Reproduce exactly the lines from the one containing "Given: Click the" through the end of the entries, including both. Drop the pictures.
═════ Exercise materials
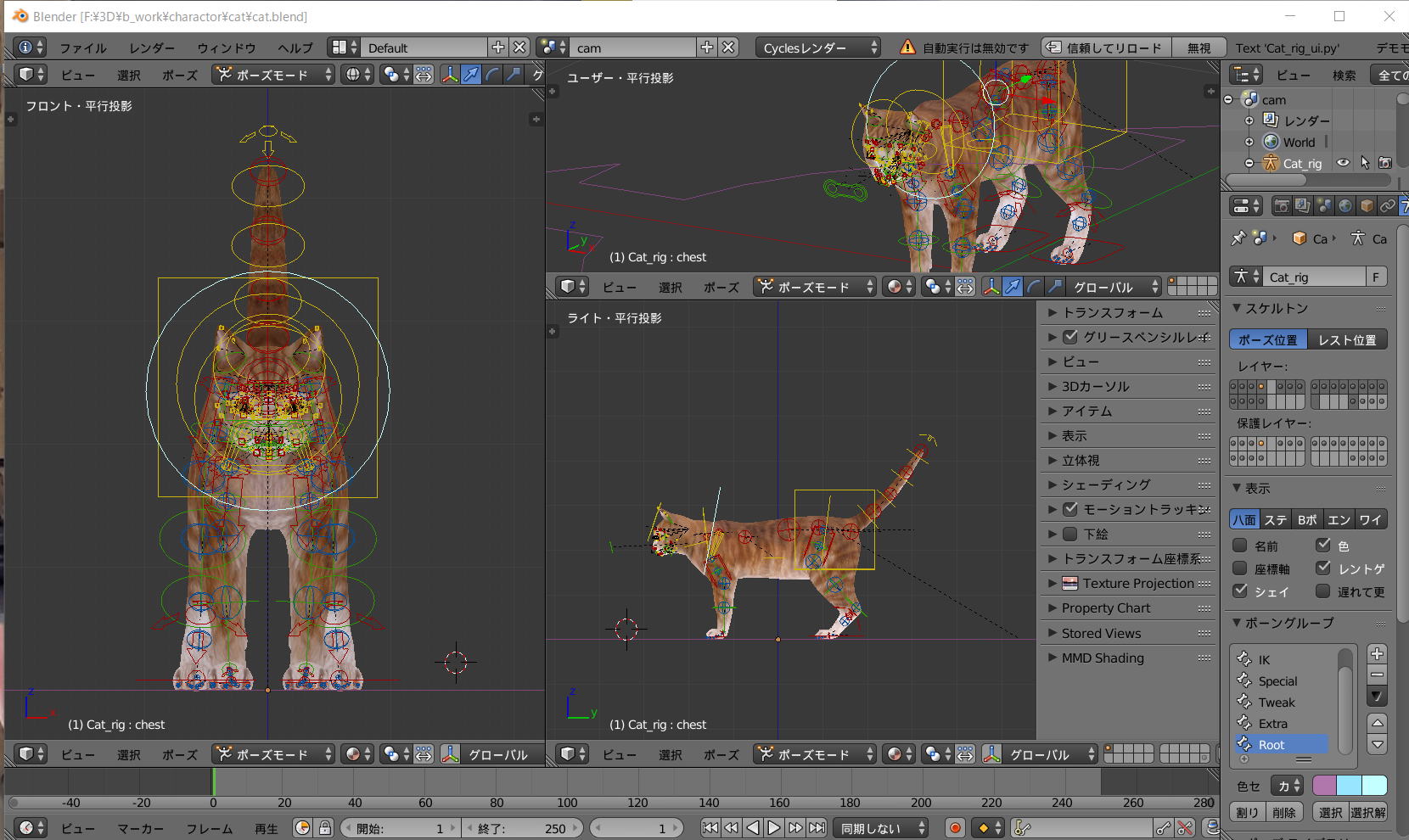Click the pin icon in properties header
The image size is (1409, 840).
[x=1238, y=238]
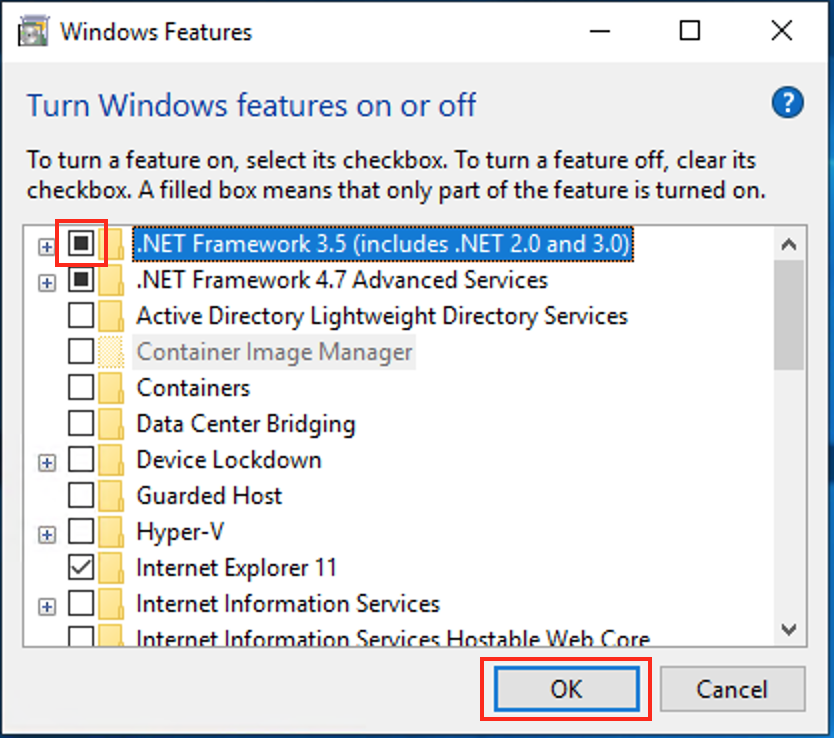Check the Active Directory Lightweight Directory Services box
Viewport: 834px width, 738px height.
point(80,316)
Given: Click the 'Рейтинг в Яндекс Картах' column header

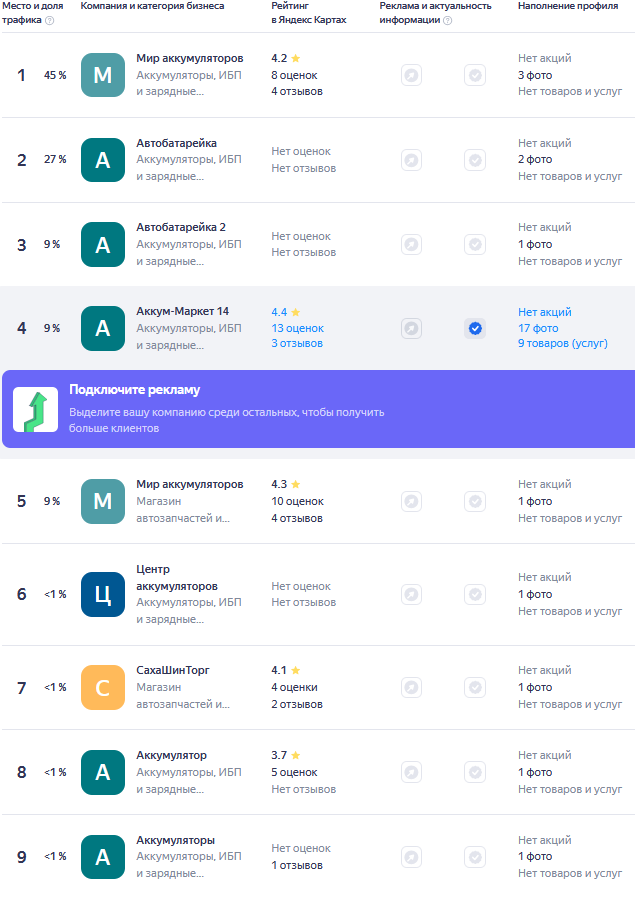Looking at the screenshot, I should pos(309,13).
══════════
*Your response:*
Given: Click the 'Рейтинг в Яндекс Картах' column header

Looking at the screenshot, I should pos(309,13).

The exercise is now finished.